Petition for Writ of Certiorari — Original Jurisdiction.
Johnny Bolden, pro se.
Carolyn J. Mosley, Assistant General Counsel, Department of Corrections, Tallahassee, for Respondent.
Johnny Bolden, an inmate in the Florida Department of Corrections, has petitioned this court for a writ of certiorari to review an order denying his petition for mandamus, which sought recalculation of his release date. We review the petition pursuant to Sheley v. Florida Parole Commission, 703 So.2d 1202 (Fla. 1st DCA 1997), approved, 720 So.2d 216 (Fla. 1998), and grant the petition.

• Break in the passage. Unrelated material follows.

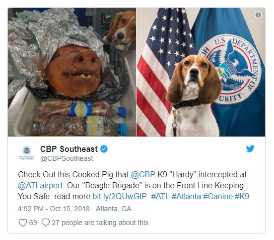Click the blue verified badge icon
This screenshot has width=274, height=240.
click(104, 149)
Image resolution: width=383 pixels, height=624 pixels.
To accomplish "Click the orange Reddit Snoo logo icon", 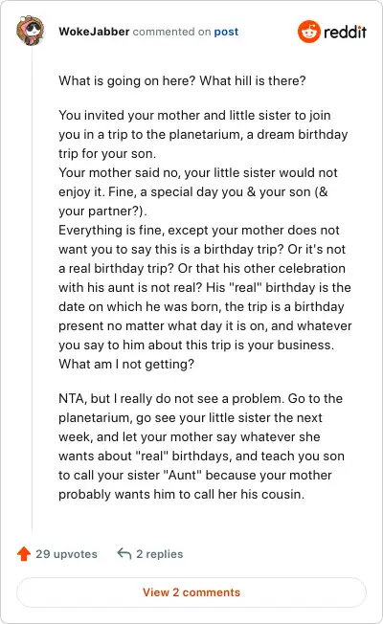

Petitioner Bolden was convicted of second-degree-felony aggravated battery, possession of a short-barreled shotgun, and felonious possession of firearms, and third-degree-felony aggravated assault in connection with an incident that occurred on December 21, 1992, and he was sentenced on April 27, 1993, to four concurrent ten-year terms. The sentences for aggravated assault, aggravated battery, and possession of a short-barreled shotgun were imposed under the habitual felony offender (HFO) statute, and Bolden was subject to conditional release supervision for those three sentences pursuant to section 947.1405, Florida Statutes (1991). The release date for the shotgun sentence was earlier than that for the aggravated battery and assault sentences, because Bolden was eligible to receive incentive gain time while serving the five-year minimum on that conviction, but not while serving the three-year minimums for the assault and battery crimes. See §§ 775.084(4)(e), 775.087(2)(a) 790.221(2), Fla. Stat. (1991).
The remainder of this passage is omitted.